Нет Феликса Олаваррии, делившего с ним походы, тайну, мили, снега вершин, риск, дружбу и изгнание. Там всего лишь прах его праха.
Там нет моего деда, пошедшего на смерть после того, как Митре сложил оружие под Ла Верде.
Нет моего отца, научившего меня не верить в невыносимое бессмертие.
Нет матери, которая мне столько простила.
Там, под эпитафиями и крестами, нет почти ничего.
Не будет там и меня. А будут волосы и ногти, которые так и не узнают, что все остальное мертво, и не перестанут расти, пока не превратятся в прах.

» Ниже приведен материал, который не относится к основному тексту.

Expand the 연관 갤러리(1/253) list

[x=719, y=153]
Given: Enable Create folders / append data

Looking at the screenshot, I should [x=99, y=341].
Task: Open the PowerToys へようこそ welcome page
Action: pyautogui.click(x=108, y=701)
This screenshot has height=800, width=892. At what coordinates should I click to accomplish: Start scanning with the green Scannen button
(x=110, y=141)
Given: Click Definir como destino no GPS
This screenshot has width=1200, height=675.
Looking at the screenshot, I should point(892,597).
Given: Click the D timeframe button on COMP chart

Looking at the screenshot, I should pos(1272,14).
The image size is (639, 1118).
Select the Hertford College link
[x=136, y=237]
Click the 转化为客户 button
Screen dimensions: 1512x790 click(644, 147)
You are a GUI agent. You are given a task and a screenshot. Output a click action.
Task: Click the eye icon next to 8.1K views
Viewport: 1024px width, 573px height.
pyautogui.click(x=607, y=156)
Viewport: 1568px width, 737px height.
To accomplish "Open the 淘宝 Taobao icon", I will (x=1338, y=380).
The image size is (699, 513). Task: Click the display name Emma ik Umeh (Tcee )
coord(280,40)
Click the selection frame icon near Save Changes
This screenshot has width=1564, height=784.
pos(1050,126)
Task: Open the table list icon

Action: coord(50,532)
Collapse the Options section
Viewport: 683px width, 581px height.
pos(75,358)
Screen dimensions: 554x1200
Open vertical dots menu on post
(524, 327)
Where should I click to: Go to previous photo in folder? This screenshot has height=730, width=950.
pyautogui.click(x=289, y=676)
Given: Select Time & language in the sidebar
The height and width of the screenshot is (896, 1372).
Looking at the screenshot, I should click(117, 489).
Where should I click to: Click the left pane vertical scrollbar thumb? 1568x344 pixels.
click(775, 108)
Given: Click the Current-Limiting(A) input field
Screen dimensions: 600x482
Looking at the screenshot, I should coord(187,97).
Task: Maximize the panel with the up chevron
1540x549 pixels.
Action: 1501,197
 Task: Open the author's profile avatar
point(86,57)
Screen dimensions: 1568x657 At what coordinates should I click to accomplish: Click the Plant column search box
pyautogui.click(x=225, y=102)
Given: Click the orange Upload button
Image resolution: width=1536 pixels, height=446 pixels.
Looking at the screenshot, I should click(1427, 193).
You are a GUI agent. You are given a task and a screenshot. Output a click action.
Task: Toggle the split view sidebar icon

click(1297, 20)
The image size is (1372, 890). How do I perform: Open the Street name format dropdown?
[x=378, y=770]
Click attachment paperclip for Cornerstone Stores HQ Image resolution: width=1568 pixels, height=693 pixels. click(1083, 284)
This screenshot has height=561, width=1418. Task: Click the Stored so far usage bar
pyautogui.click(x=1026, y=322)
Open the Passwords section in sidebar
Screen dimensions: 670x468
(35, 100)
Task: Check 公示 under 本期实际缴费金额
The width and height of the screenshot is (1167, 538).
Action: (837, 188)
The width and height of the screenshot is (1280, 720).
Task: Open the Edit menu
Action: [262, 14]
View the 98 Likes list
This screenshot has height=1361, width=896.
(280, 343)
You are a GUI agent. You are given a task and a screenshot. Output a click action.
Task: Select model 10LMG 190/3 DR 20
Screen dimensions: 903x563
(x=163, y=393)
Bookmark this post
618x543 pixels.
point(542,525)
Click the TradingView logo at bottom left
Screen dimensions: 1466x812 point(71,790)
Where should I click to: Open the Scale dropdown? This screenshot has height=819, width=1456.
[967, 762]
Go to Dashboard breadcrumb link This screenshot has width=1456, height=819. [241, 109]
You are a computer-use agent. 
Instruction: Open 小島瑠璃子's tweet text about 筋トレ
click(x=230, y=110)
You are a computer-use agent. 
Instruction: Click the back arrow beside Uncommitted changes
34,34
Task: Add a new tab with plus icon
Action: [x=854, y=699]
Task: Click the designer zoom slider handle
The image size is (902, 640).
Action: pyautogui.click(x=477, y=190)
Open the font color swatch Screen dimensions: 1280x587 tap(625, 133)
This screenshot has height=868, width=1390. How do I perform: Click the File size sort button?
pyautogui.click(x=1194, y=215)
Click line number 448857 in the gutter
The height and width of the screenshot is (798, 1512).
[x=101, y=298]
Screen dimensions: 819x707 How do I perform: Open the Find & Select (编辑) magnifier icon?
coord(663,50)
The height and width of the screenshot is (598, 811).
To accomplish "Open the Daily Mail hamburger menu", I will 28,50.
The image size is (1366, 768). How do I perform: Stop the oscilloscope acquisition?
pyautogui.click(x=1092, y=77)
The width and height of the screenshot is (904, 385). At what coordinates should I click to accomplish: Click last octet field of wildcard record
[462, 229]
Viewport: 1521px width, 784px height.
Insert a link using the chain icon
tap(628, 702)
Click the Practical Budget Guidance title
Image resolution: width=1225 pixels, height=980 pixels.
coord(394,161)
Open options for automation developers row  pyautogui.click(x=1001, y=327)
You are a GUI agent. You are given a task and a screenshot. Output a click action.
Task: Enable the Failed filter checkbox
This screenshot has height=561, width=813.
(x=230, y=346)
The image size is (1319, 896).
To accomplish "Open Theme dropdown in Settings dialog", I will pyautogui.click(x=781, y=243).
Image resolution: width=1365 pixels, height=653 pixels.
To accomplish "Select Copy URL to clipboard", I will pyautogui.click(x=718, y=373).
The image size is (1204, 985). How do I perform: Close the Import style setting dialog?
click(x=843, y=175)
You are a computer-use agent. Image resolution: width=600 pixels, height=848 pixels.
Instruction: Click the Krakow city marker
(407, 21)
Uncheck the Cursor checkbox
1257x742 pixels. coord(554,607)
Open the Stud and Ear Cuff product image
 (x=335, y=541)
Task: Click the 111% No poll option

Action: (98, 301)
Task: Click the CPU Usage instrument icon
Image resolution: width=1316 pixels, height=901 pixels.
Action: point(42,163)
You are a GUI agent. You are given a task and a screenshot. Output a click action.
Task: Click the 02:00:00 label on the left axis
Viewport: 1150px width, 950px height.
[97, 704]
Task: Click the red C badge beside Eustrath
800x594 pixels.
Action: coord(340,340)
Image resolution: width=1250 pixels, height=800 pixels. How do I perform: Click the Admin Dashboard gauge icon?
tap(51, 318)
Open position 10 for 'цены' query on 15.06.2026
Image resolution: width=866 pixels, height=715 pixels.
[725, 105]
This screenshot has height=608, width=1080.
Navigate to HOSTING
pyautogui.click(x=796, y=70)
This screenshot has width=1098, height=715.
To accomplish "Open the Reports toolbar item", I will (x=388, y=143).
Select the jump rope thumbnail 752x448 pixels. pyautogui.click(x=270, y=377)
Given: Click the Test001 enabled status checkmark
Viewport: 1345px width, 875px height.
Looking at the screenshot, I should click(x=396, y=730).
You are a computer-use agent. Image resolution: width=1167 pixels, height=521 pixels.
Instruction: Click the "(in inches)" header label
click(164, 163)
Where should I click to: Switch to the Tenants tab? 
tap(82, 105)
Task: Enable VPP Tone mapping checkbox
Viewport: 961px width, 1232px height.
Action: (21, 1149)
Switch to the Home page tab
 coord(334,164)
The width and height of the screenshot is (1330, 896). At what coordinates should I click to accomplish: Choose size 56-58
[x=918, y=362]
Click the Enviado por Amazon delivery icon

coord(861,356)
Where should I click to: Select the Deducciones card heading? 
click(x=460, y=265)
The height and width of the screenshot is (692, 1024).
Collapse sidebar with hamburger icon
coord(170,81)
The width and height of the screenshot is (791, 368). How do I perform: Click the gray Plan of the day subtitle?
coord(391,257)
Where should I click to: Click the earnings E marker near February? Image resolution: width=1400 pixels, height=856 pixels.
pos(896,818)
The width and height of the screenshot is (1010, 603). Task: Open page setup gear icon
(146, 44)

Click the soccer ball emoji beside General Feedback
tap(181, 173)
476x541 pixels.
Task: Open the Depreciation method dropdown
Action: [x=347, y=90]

Не будет меня, обреченного стать частью забвенья — бестелесной субстанции, из которой создан мир.
О собственноручном спасении
Как-то осенью, в одну из многих осеней времени, синтоистские боги, уже не в первый раз, собрались в Идзумо. Говорят их было восемь миллионов, но я — человек стеснительный и среди подобного множества чувствовал бы себя неуютно Кроме того, мне с такими невообразимыми величинами просто не справиться. Скажем, божеств было восемь, тем более что восемь на здешних островах — счастливое число.